Work task — The required output is every entry, printed exactly as written.

Recorded data —

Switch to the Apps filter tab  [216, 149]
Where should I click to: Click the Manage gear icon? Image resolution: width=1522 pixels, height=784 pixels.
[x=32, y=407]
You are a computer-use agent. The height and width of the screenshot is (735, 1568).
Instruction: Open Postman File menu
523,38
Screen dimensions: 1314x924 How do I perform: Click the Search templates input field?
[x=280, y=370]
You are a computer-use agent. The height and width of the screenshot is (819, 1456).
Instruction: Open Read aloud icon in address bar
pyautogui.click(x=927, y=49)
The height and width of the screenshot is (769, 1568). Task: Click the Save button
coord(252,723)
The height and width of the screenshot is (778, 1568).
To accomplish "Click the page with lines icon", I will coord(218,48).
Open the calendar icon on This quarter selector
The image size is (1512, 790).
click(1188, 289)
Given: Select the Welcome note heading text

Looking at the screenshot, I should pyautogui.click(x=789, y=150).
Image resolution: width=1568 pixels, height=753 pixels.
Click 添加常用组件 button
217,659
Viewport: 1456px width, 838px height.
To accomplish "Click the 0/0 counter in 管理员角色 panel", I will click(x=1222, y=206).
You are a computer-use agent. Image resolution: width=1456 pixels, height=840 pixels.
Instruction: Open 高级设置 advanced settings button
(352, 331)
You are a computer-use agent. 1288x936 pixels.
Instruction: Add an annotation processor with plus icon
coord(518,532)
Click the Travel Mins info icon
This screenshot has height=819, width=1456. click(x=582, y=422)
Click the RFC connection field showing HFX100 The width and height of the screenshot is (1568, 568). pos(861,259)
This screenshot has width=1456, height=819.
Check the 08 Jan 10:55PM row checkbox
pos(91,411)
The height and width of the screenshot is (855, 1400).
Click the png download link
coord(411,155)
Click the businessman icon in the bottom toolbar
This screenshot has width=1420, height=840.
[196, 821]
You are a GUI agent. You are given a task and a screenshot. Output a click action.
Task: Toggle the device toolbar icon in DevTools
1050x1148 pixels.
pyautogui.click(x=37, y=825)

Output for this task —
Switch to the Apps filter tab  [216, 149]
Where should I click to: Click the Manage gear icon? Image resolution: width=1522 pixels, height=784 pixels.
[x=32, y=407]
You are a computer-use agent. The height and width of the screenshot is (735, 1568).
Instruction: Open Postman File menu
523,38
Screen dimensions: 1314x924 How do I perform: Click the Search templates input field?
[x=280, y=370]
You are a computer-use agent. The height and width of the screenshot is (819, 1456).
Instruction: Open Read aloud icon in address bar
pyautogui.click(x=927, y=49)
The height and width of the screenshot is (769, 1568). Task: Click the Save button
coord(252,723)
The height and width of the screenshot is (778, 1568).
To accomplish "Click the page with lines icon", I will coord(218,48).
Open the calendar icon on This quarter selector
The image size is (1512, 790).
click(1188, 289)
Given: Select the Welcome note heading text

Looking at the screenshot, I should pyautogui.click(x=789, y=150).
Image resolution: width=1568 pixels, height=753 pixels.
Click 添加常用组件 button
217,659
Viewport: 1456px width, 838px height.
To accomplish "Click the 0/0 counter in 管理员角色 panel", I will click(x=1222, y=206).
You are a computer-use agent. Image resolution: width=1456 pixels, height=840 pixels.
Instruction: Open 高级设置 advanced settings button
(352, 331)
You are a computer-use agent. 1288x936 pixels.
Instruction: Add an annotation processor with plus icon
coord(518,532)
Click the Travel Mins info icon
This screenshot has height=819, width=1456. click(x=582, y=422)
Click the RFC connection field showing HFX100 The width and height of the screenshot is (1568, 568). pos(861,259)
This screenshot has width=1456, height=819.
Check the 08 Jan 10:55PM row checkbox
pos(91,411)
The height and width of the screenshot is (855, 1400).
Click the png download link
coord(411,155)
Click the businessman icon in the bottom toolbar
This screenshot has width=1420, height=840.
[196, 821]
You are a GUI agent. You are given a task and a screenshot. Output a click action.
Task: Toggle the device toolbar icon in DevTools
1050x1148 pixels.
pyautogui.click(x=37, y=825)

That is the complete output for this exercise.